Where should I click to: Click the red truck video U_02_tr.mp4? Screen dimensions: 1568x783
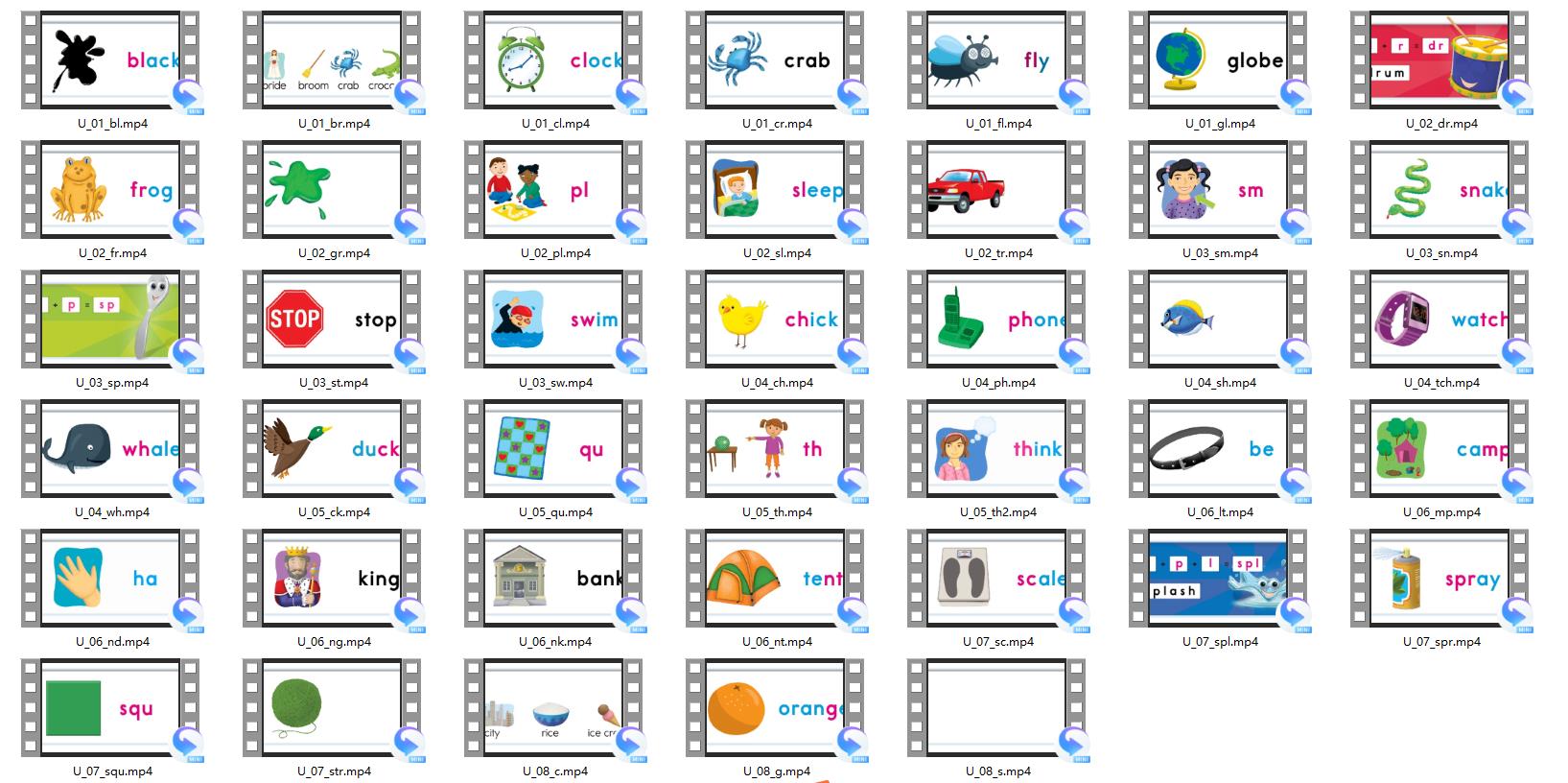tap(996, 189)
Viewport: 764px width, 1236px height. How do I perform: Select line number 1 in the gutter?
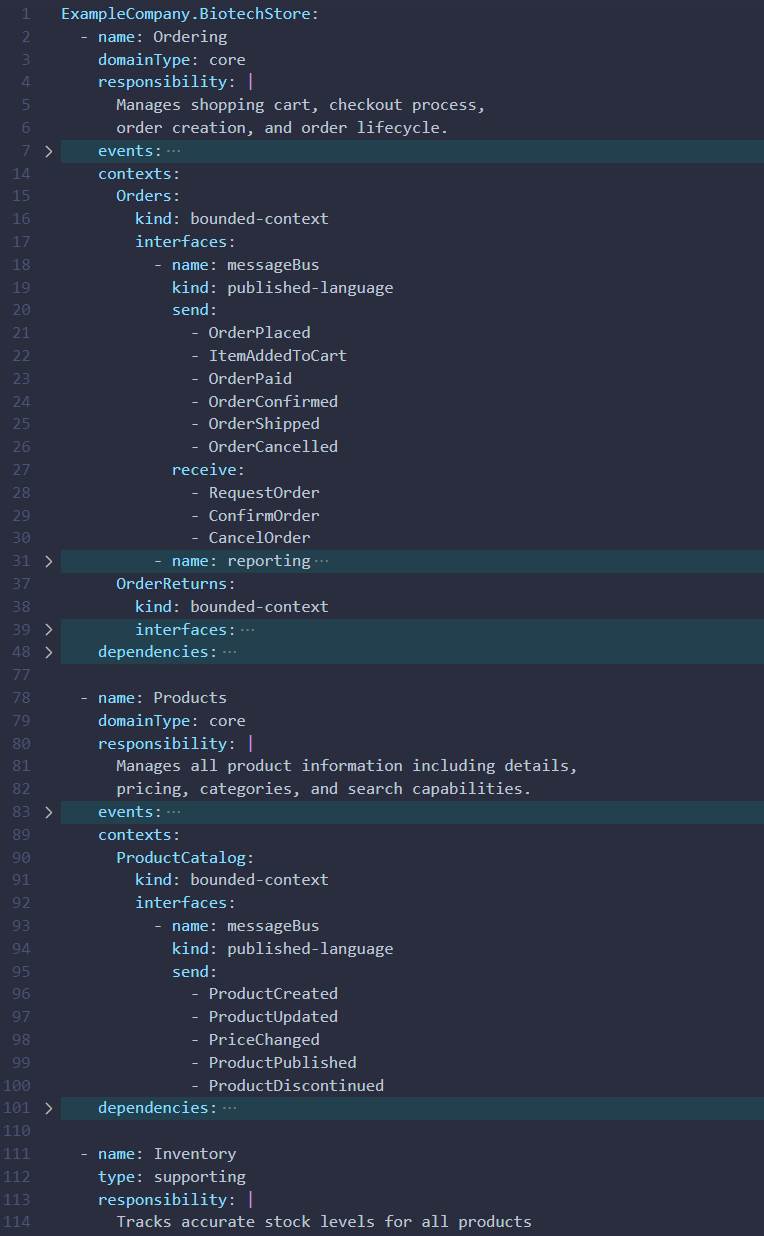[x=25, y=14]
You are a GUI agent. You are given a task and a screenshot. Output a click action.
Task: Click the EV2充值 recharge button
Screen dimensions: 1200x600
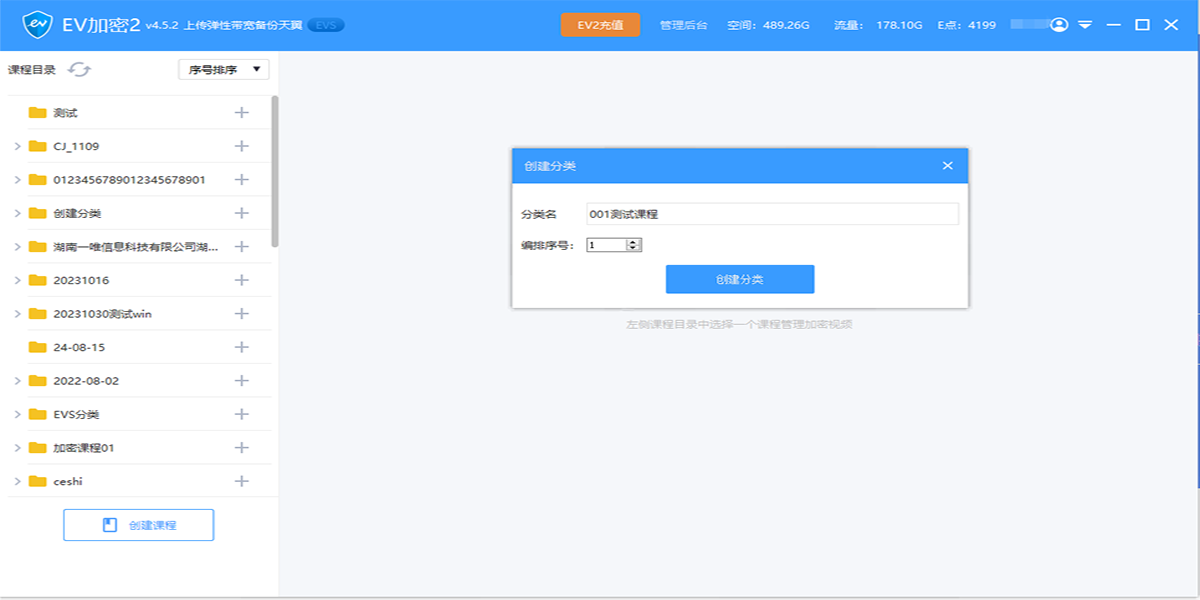(x=600, y=25)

-*-

What is needed: Repeat only the lines from the line with "Task: Click the EV2充值 recharge button" to the end of the entries, including both the first and the last line, and drop every picture.

Answer to this exercise:
Task: Click the EV2充值 recharge button
Screen dimensions: 1200x600
(x=600, y=25)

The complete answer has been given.